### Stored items
################

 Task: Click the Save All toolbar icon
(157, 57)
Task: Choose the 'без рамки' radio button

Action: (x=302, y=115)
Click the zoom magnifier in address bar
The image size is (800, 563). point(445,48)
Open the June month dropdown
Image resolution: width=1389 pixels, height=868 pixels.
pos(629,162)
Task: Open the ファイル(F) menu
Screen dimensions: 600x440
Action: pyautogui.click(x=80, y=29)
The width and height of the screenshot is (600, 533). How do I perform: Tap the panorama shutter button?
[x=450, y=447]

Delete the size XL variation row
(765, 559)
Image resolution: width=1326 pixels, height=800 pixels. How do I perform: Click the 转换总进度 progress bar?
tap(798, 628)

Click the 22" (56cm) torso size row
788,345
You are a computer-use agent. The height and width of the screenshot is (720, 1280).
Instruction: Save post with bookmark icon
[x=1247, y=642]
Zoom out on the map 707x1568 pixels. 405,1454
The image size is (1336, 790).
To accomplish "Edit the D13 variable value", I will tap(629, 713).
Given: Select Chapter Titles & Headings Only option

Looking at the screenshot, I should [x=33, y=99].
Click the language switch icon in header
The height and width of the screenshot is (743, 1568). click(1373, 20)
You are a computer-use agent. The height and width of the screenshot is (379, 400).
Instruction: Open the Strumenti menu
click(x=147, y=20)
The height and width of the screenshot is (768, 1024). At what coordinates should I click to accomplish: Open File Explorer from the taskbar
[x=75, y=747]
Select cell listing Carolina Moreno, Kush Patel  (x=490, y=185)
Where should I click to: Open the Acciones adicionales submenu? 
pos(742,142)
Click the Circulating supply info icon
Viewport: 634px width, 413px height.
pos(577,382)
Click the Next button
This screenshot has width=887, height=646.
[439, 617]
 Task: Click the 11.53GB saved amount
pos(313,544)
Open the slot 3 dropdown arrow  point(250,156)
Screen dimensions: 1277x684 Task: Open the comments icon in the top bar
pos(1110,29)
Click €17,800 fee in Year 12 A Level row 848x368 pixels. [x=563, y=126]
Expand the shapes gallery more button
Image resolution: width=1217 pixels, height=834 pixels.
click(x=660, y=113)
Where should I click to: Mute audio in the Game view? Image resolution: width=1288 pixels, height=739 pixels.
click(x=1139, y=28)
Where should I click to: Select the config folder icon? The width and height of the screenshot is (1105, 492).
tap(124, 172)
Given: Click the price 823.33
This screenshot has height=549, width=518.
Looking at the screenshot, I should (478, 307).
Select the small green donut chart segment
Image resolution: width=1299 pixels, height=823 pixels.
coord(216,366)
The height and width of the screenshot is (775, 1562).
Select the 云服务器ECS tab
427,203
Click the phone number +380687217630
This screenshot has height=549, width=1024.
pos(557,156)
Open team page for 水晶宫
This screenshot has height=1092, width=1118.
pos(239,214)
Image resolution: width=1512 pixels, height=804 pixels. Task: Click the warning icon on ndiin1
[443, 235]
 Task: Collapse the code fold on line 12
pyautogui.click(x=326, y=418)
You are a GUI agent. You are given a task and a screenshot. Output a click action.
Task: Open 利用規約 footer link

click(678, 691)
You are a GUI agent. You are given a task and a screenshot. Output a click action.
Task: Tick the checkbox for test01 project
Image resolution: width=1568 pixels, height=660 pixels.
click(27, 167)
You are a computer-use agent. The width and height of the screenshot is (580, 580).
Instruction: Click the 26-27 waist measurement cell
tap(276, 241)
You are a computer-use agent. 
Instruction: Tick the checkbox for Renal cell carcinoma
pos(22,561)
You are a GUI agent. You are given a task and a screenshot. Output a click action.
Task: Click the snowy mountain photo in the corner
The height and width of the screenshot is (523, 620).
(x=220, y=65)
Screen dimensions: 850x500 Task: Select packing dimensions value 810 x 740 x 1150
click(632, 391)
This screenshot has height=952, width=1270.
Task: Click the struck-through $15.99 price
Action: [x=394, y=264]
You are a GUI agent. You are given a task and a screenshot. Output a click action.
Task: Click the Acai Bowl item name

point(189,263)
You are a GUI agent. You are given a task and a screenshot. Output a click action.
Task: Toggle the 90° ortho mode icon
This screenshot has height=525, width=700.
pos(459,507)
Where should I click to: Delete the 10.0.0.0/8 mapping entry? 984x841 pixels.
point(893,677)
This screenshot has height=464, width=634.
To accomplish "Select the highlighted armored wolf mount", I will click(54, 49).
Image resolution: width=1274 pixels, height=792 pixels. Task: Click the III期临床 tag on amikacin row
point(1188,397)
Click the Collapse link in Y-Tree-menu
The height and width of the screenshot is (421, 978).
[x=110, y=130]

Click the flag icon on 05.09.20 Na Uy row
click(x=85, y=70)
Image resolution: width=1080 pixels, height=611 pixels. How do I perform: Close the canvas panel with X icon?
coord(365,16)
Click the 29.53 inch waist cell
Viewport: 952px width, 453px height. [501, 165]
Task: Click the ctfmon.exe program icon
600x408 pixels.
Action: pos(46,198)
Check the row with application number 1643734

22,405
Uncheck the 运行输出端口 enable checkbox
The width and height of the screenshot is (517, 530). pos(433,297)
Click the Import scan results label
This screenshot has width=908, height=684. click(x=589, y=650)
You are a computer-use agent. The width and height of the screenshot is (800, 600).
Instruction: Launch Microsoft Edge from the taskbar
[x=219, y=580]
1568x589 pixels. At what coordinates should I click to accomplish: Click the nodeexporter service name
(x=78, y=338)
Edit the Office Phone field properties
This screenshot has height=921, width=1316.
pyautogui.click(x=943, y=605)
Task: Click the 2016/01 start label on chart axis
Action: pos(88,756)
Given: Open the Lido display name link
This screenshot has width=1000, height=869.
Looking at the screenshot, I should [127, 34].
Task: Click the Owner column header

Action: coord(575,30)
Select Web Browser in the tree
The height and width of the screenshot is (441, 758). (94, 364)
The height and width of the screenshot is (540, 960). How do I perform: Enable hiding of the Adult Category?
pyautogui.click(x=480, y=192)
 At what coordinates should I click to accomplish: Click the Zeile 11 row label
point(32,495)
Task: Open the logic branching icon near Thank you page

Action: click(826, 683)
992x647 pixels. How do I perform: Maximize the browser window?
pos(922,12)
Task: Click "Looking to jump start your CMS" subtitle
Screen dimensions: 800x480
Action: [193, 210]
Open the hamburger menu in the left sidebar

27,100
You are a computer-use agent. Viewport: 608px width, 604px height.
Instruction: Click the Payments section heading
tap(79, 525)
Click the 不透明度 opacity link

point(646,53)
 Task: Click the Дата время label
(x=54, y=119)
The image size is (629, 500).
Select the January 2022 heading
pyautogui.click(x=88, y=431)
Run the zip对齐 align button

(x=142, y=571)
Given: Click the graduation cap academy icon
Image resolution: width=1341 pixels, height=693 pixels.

################

### Task item
The full set of entries above should be given again exactly.

### Output for this task
 Task: Click the Save All toolbar icon
(157, 57)
Task: Choose the 'без рамки' radio button

Action: (x=302, y=115)
Click the zoom magnifier in address bar
The image size is (800, 563). point(445,48)
Open the June month dropdown
Image resolution: width=1389 pixels, height=868 pixels.
pos(629,162)
Task: Open the ファイル(F) menu
Screen dimensions: 600x440
Action: pyautogui.click(x=80, y=29)
The width and height of the screenshot is (600, 533). How do I perform: Tap the panorama shutter button?
[x=450, y=447]

Delete the size XL variation row
(765, 559)
Image resolution: width=1326 pixels, height=800 pixels. How do I perform: Click the 转换总进度 progress bar?
tap(798, 628)

Click the 22" (56cm) torso size row
788,345
You are a computer-use agent. The height and width of the screenshot is (720, 1280).
Instruction: Save post with bookmark icon
[x=1247, y=642]
Zoom out on the map 707x1568 pixels. 405,1454
The image size is (1336, 790).
To accomplish "Edit the D13 variable value", I will tap(629, 713).
Given: Select Chapter Titles & Headings Only option

Looking at the screenshot, I should [x=33, y=99].
Click the language switch icon in header
The height and width of the screenshot is (743, 1568). click(1373, 20)
You are a computer-use agent. The height and width of the screenshot is (379, 400).
Instruction: Open the Strumenti menu
click(x=147, y=20)
The height and width of the screenshot is (768, 1024). At what coordinates should I click to accomplish: Open File Explorer from the taskbar
[x=75, y=747]
Select cell listing Carolina Moreno, Kush Patel  (x=490, y=185)
Where should I click to: Open the Acciones adicionales submenu? 
pos(742,142)
Click the Circulating supply info icon
Viewport: 634px width, 413px height.
pos(577,382)
Click the Next button
This screenshot has width=887, height=646.
[439, 617]
 Task: Click the 11.53GB saved amount
pos(313,544)
Open the slot 3 dropdown arrow  point(250,156)
Screen dimensions: 1277x684 Task: Open the comments icon in the top bar
pos(1110,29)
Click €17,800 fee in Year 12 A Level row 848x368 pixels. [x=563, y=126]
Expand the shapes gallery more button
Image resolution: width=1217 pixels, height=834 pixels.
click(x=660, y=113)
Where should I click to: Mute audio in the Game view? Image resolution: width=1288 pixels, height=739 pixels.
click(x=1139, y=28)
Where should I click to: Select the config folder icon? The width and height of the screenshot is (1105, 492).
tap(124, 172)
Given: Click the price 823.33
This screenshot has height=549, width=518.
Looking at the screenshot, I should (478, 307).
Select the small green donut chart segment
Image resolution: width=1299 pixels, height=823 pixels.
coord(216,366)
The height and width of the screenshot is (775, 1562).
Select the 云服务器ECS tab
427,203
Click the phone number +380687217630
This screenshot has height=549, width=1024.
pos(557,156)
Open team page for 水晶宫
This screenshot has height=1092, width=1118.
pos(239,214)
Image resolution: width=1512 pixels, height=804 pixels. Task: Click the warning icon on ndiin1
[443, 235]
 Task: Collapse the code fold on line 12
pyautogui.click(x=326, y=418)
You are a GUI agent. You are given a task and a screenshot. Output a click action.
Task: Open 利用規約 footer link

click(678, 691)
You are a GUI agent. You are given a task and a screenshot. Output a click action.
Task: Tick the checkbox for test01 project
Image resolution: width=1568 pixels, height=660 pixels.
click(27, 167)
You are a computer-use agent. The width and height of the screenshot is (580, 580).
Instruction: Click the 26-27 waist measurement cell
tap(276, 241)
You are a computer-use agent. 
Instruction: Tick the checkbox for Renal cell carcinoma
pos(22,561)
You are a GUI agent. You are given a task and a screenshot. Output a click action.
Task: Click the snowy mountain photo in the corner
The height and width of the screenshot is (523, 620).
(x=220, y=65)
Screen dimensions: 850x500 Task: Select packing dimensions value 810 x 740 x 1150
click(632, 391)
This screenshot has height=952, width=1270.
Task: Click the struck-through $15.99 price
Action: [x=394, y=264]
You are a GUI agent. You are given a task and a screenshot. Output a click action.
Task: Click the Acai Bowl item name

point(189,263)
You are a GUI agent. You are given a task and a screenshot. Output a click action.
Task: Toggle the 90° ortho mode icon
This screenshot has height=525, width=700.
pos(459,507)
Where should I click to: Delete the 10.0.0.0/8 mapping entry? 984x841 pixels.
point(893,677)
This screenshot has height=464, width=634.
To accomplish "Select the highlighted armored wolf mount", I will click(54, 49).
Image resolution: width=1274 pixels, height=792 pixels. Task: Click the III期临床 tag on amikacin row
point(1188,397)
Click the Collapse link in Y-Tree-menu
The height and width of the screenshot is (421, 978).
[x=110, y=130]

Click the flag icon on 05.09.20 Na Uy row
click(x=85, y=70)
Image resolution: width=1080 pixels, height=611 pixels. How do I perform: Close the canvas panel with X icon?
coord(365,16)
Click the 29.53 inch waist cell
Viewport: 952px width, 453px height. [501, 165]
Task: Click the ctfmon.exe program icon
600x408 pixels.
Action: pos(46,198)
Check the row with application number 1643734

22,405
Uncheck the 运行输出端口 enable checkbox
The width and height of the screenshot is (517, 530). pos(433,297)
Click the Import scan results label
This screenshot has width=908, height=684. click(x=589, y=650)
You are a computer-use agent. The width and height of the screenshot is (800, 600).
Instruction: Launch Microsoft Edge from the taskbar
[x=219, y=580]
1568x589 pixels. At what coordinates should I click to accomplish: Click the nodeexporter service name
(x=78, y=338)
Edit the Office Phone field properties
This screenshot has height=921, width=1316.
pyautogui.click(x=943, y=605)
Task: Click the 2016/01 start label on chart axis
Action: pos(88,756)
Given: Open the Lido display name link
This screenshot has width=1000, height=869.
Looking at the screenshot, I should [127, 34].
Task: Click the Owner column header

Action: coord(575,30)
Select Web Browser in the tree
The height and width of the screenshot is (441, 758). (94, 364)
The height and width of the screenshot is (540, 960). How do I perform: Enable hiding of the Adult Category?
pyautogui.click(x=480, y=192)
 At what coordinates should I click to accomplish: Click the Zeile 11 row label
point(32,495)
Task: Open the logic branching icon near Thank you page

Action: click(826, 683)
992x647 pixels. How do I perform: Maximize the browser window?
pos(922,12)
Task: Click "Looking to jump start your CMS" subtitle
Screen dimensions: 800x480
Action: [193, 210]
Open the hamburger menu in the left sidebar

27,100
You are a computer-use agent. Viewport: 608px width, 604px height.
Instruction: Click the Payments section heading
tap(79, 525)
Click the 不透明度 opacity link

point(646,53)
 Task: Click the Дата время label
(x=54, y=119)
The image size is (629, 500).
Select the January 2022 heading
pyautogui.click(x=88, y=431)
Run the zip对齐 align button

(x=142, y=571)
Given: Click the graduation cap academy icon
Image resolution: width=1341 pixels, height=693 pixels.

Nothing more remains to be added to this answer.